=== Your objective ===
Please work out how many lines below contain the word "width", and reply with only that number.
----------
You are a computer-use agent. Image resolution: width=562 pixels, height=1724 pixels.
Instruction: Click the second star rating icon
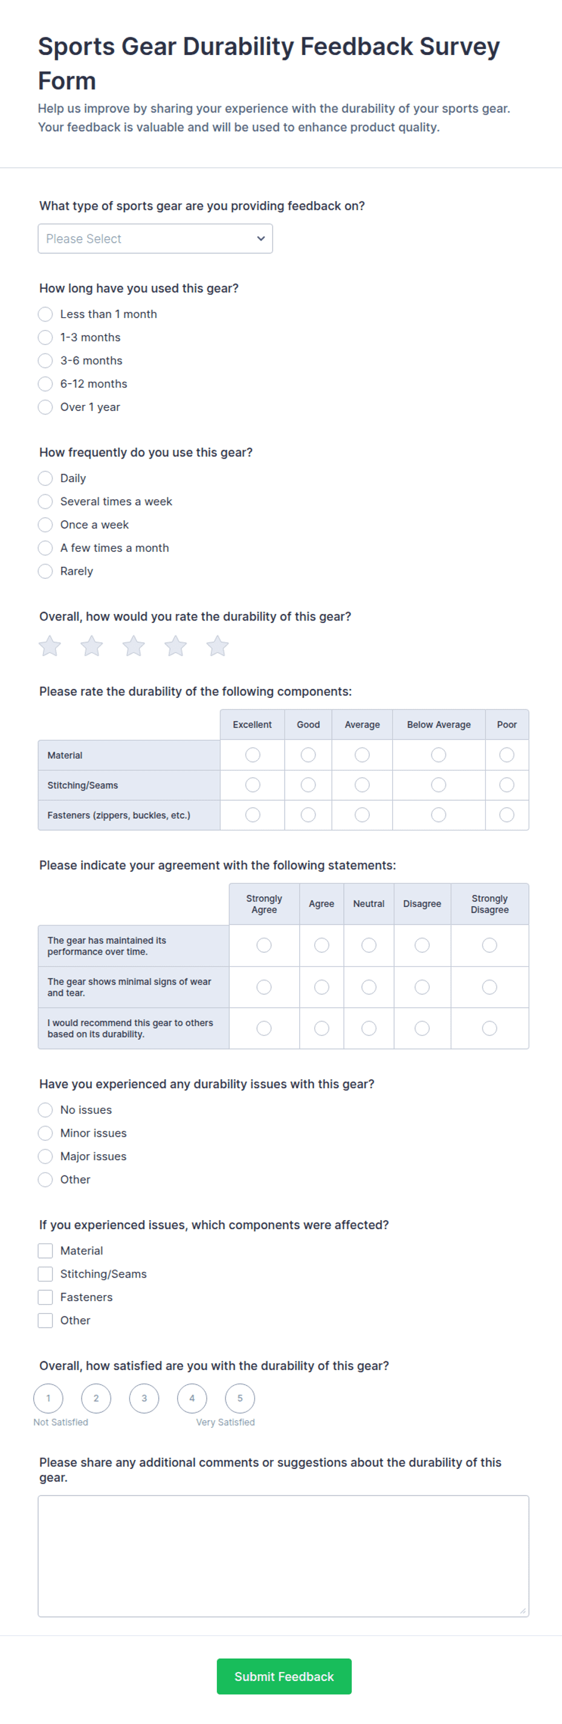pos(92,646)
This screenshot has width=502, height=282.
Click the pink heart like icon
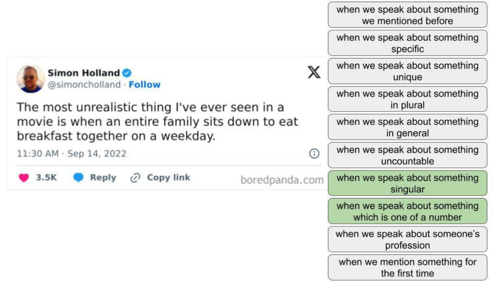24,178
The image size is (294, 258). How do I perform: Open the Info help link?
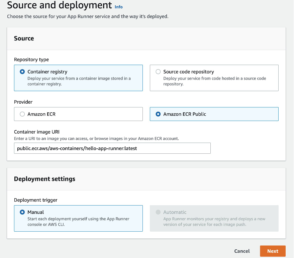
----------
=== Task output ===
2